_AIM OF THE TASK_. Please copy, character for character, everything in the data below from the line containing "This screenshot has width=430, height=434." down to the line containing "Action: pyautogui.click(x=820, y=118)", including both of those lines.

Entries showing where items appear:
....

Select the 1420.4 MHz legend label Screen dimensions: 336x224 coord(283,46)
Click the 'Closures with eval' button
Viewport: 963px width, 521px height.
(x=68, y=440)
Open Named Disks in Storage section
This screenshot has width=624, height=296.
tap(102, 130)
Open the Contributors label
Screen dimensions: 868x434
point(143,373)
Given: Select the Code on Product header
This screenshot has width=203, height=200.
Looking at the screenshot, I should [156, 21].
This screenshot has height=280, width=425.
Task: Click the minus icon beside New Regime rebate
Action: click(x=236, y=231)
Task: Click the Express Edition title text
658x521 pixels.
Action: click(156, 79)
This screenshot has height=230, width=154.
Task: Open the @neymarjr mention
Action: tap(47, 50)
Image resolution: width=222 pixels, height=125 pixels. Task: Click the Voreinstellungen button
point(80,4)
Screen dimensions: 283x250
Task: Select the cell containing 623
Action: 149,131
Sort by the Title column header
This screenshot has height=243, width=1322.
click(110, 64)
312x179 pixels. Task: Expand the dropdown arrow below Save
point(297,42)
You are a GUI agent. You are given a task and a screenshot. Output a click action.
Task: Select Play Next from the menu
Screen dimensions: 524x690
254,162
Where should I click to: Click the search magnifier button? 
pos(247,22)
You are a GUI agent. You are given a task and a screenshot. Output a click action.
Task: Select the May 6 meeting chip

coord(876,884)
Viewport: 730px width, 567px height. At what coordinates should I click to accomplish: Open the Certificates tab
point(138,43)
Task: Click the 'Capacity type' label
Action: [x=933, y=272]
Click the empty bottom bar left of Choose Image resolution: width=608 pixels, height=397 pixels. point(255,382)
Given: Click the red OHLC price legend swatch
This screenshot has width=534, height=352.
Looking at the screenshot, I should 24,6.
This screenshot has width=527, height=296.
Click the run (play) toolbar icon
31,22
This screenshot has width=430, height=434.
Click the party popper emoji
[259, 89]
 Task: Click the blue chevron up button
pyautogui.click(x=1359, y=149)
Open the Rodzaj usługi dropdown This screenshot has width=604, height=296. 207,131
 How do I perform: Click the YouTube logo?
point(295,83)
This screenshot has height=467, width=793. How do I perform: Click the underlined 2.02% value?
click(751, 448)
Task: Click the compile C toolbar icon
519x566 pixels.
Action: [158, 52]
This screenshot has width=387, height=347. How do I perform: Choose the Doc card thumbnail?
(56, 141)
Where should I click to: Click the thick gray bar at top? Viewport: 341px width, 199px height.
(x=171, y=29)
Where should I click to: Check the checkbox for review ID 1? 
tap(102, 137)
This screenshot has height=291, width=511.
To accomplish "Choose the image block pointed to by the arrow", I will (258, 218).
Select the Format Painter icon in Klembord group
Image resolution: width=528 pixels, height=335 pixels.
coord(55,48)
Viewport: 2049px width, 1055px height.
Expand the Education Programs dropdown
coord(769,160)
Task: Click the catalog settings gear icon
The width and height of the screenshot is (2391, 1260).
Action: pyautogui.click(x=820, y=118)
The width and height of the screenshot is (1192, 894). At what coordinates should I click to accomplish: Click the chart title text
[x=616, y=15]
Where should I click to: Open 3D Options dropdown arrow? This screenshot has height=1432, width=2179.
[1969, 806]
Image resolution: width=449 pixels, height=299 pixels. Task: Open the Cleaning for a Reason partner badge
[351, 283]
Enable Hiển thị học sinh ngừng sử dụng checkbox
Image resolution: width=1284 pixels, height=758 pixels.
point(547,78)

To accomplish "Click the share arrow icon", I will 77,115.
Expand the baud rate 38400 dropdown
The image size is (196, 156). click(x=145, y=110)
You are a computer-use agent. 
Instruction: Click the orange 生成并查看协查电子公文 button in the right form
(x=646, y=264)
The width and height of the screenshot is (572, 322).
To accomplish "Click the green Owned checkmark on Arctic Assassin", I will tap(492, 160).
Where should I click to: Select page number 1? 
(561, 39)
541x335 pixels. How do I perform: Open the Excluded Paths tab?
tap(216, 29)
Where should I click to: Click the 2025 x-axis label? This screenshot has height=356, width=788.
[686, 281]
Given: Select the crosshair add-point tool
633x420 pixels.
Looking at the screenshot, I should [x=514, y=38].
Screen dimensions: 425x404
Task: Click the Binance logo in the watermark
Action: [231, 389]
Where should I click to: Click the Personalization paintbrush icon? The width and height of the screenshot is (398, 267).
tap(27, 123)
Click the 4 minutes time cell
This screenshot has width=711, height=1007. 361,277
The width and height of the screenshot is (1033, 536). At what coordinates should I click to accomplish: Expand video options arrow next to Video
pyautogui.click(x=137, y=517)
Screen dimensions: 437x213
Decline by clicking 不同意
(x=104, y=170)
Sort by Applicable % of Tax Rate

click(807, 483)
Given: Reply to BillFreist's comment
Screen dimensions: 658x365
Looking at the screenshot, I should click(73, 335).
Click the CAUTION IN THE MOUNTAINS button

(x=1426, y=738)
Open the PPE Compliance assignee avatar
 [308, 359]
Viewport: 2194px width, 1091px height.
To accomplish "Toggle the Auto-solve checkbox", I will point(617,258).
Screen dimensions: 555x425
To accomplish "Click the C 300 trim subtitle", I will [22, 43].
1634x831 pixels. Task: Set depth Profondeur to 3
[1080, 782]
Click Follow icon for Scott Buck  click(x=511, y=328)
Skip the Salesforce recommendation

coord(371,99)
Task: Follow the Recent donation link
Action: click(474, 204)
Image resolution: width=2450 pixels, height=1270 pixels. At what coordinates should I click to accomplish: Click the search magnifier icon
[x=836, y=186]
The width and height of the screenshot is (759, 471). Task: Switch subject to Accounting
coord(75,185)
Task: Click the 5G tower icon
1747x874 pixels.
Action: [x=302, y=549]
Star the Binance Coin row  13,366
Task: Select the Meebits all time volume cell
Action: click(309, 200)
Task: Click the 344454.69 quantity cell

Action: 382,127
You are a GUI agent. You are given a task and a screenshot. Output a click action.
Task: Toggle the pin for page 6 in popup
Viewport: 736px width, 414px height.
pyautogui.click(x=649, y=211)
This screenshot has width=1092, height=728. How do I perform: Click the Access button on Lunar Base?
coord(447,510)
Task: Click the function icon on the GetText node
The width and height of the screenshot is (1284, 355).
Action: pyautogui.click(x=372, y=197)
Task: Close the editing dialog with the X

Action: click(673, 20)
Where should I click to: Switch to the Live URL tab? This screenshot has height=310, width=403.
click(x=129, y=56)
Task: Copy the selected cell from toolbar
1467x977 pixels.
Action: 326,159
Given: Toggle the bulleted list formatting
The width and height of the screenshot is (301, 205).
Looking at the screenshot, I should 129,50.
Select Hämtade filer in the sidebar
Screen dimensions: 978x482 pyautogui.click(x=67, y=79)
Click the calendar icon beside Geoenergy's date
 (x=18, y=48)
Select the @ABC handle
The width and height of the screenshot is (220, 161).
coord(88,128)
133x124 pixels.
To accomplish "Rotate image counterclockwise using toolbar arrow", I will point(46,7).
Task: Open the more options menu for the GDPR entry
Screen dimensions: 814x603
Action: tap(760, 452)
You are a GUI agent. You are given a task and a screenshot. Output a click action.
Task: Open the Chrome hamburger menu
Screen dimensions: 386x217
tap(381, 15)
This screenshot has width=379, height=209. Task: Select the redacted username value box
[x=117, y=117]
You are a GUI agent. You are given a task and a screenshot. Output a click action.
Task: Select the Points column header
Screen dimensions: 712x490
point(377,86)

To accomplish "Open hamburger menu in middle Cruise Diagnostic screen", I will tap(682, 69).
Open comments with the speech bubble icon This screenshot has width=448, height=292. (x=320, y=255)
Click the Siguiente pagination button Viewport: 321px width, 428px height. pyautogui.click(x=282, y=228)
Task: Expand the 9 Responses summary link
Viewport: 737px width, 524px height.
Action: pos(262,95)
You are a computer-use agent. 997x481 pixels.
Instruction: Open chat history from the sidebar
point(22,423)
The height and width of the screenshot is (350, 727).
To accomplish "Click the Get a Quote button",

....

_FINISHED TASK_.
This screenshot has width=430, height=434.
Click the party popper emoji
[259, 89]
 Task: Click the blue chevron up button
pyautogui.click(x=1359, y=149)
Open the Rodzaj usługi dropdown This screenshot has width=604, height=296. 207,131
 How do I perform: Click the YouTube logo?
point(295,83)
This screenshot has height=467, width=793. How do I perform: Click the underlined 2.02% value?
click(751, 448)
Task: Click the compile C toolbar icon
519x566 pixels.
Action: [158, 52]
This screenshot has width=387, height=347. How do I perform: Choose the Doc card thumbnail?
(56, 141)
Where should I click to: Click the thick gray bar at top? Viewport: 341px width, 199px height.
(x=171, y=29)
Where should I click to: Check the checkbox for review ID 1? 
tap(102, 137)
This screenshot has height=291, width=511.
To accomplish "Choose the image block pointed to by the arrow", I will (258, 218).
Select the Format Painter icon in Klembord group
Image resolution: width=528 pixels, height=335 pixels.
coord(55,48)
Viewport: 2049px width, 1055px height.
Expand the Education Programs dropdown
coord(769,160)
Task: Click the catalog settings gear icon
The width and height of the screenshot is (2391, 1260).
Action: pyautogui.click(x=820, y=118)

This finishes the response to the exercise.